• **AIM OF THE TASK**:
Each line below from the "This screenshot has height=513, width=575." line through the "a legend with" line, those two included, must be restated word for word; the pictures must not be.

• **TASK INPUTS**:
• • •
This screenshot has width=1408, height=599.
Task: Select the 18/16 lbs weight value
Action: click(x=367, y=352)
• • •
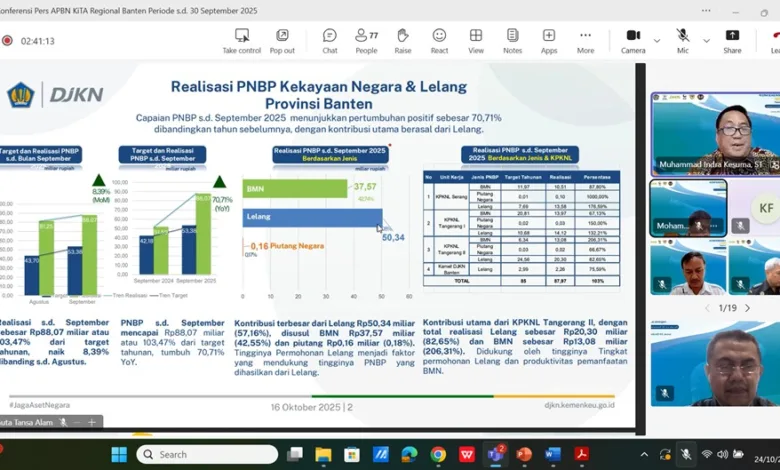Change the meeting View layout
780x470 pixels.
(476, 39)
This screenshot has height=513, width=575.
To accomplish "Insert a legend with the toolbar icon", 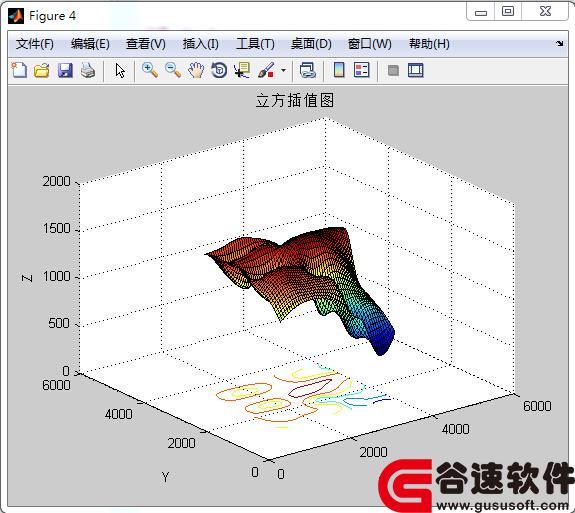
• • •
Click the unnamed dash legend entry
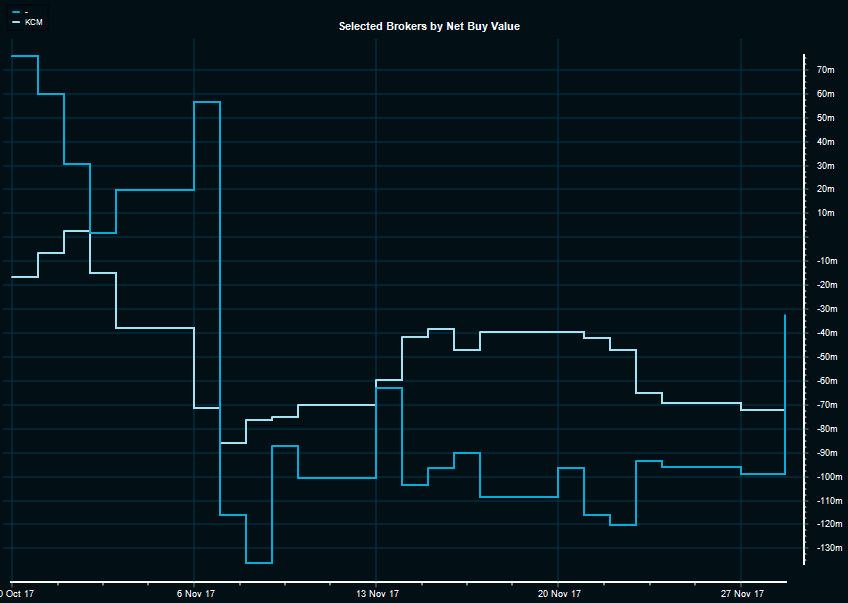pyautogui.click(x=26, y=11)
• • •
• **WRITTEN SOLUTION**:
This screenshot has height=513, width=575.
To accomplish "Insert a legend with the toolbar icon", 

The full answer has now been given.